(Saved entries)
<<<<
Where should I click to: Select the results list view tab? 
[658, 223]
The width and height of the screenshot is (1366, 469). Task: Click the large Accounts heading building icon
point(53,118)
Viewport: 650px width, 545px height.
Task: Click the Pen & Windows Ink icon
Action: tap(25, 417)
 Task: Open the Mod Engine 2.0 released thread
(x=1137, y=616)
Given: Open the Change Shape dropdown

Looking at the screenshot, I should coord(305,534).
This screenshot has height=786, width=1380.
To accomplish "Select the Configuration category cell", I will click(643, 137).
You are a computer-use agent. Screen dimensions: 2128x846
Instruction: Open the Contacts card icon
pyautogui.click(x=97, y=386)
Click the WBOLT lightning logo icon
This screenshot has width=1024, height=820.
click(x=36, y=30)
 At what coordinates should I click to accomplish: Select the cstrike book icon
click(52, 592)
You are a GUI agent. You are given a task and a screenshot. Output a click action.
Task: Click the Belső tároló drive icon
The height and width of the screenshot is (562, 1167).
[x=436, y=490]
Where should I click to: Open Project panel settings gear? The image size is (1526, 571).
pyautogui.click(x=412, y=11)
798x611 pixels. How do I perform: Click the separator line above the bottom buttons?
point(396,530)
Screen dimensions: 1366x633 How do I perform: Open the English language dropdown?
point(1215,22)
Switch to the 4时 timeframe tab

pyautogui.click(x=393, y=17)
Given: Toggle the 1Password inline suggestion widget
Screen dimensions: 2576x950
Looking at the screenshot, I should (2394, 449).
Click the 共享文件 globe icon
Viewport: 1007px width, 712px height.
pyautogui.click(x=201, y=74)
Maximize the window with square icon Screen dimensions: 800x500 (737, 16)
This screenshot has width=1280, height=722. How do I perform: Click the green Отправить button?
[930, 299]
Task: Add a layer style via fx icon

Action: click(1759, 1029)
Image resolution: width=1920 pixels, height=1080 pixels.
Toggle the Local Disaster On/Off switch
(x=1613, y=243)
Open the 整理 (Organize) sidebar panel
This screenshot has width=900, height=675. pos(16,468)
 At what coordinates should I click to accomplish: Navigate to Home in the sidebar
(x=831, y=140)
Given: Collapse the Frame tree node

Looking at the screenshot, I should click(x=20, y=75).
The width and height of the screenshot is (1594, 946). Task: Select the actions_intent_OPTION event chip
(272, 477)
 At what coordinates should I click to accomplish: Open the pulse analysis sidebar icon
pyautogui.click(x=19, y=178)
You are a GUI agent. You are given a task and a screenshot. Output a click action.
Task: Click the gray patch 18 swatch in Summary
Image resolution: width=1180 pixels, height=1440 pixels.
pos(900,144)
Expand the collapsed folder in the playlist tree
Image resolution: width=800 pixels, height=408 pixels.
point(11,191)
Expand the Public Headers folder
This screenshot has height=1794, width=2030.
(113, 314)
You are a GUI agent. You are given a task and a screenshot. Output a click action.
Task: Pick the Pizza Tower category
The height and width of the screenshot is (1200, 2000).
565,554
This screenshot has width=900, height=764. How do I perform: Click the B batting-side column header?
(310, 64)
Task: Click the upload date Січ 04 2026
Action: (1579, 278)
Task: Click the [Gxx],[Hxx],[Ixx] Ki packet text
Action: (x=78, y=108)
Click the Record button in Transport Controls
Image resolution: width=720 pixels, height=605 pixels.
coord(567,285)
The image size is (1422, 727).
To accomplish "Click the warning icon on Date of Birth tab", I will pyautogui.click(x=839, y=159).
>>>>
#### [Work request]
Copy the lines from the start of the data verbatim, stopping after the line containing "Maximize the window".

#### [Exercise output]
Where should I click to: Select the results list view tab? 
[658, 223]
The width and height of the screenshot is (1366, 469). Task: Click the large Accounts heading building icon
point(53,118)
Viewport: 650px width, 545px height.
Task: Click the Pen & Windows Ink icon
Action: tap(25, 417)
 Task: Open the Mod Engine 2.0 released thread
(x=1137, y=616)
Given: Open the Change Shape dropdown

Looking at the screenshot, I should coord(305,534).
This screenshot has height=786, width=1380.
To accomplish "Select the Configuration category cell", I will click(643, 137).
You are a computer-use agent. Screen dimensions: 2128x846
Instruction: Open the Contacts card icon
pyautogui.click(x=97, y=386)
Click the WBOLT lightning logo icon
This screenshot has width=1024, height=820.
click(x=36, y=30)
 At what coordinates should I click to accomplish: Select the cstrike book icon
click(52, 592)
You are a GUI agent. You are given a task and a screenshot. Output a click action.
Task: Click the Belső tároló drive icon
The height and width of the screenshot is (562, 1167).
[x=436, y=490]
Where should I click to: Open Project panel settings gear? The image size is (1526, 571).
pyautogui.click(x=412, y=11)
798x611 pixels. How do I perform: Click the separator line above the bottom buttons?
point(396,530)
Screen dimensions: 1366x633 How do I perform: Open the English language dropdown?
point(1215,22)
Switch to the 4时 timeframe tab

pyautogui.click(x=393, y=17)
Given: Toggle the 1Password inline suggestion widget
Screen dimensions: 2576x950
Looking at the screenshot, I should (2394, 449).
Click the 共享文件 globe icon
Viewport: 1007px width, 712px height.
pyautogui.click(x=201, y=74)
Maximize the window with square icon Screen dimensions: 800x500 (737, 16)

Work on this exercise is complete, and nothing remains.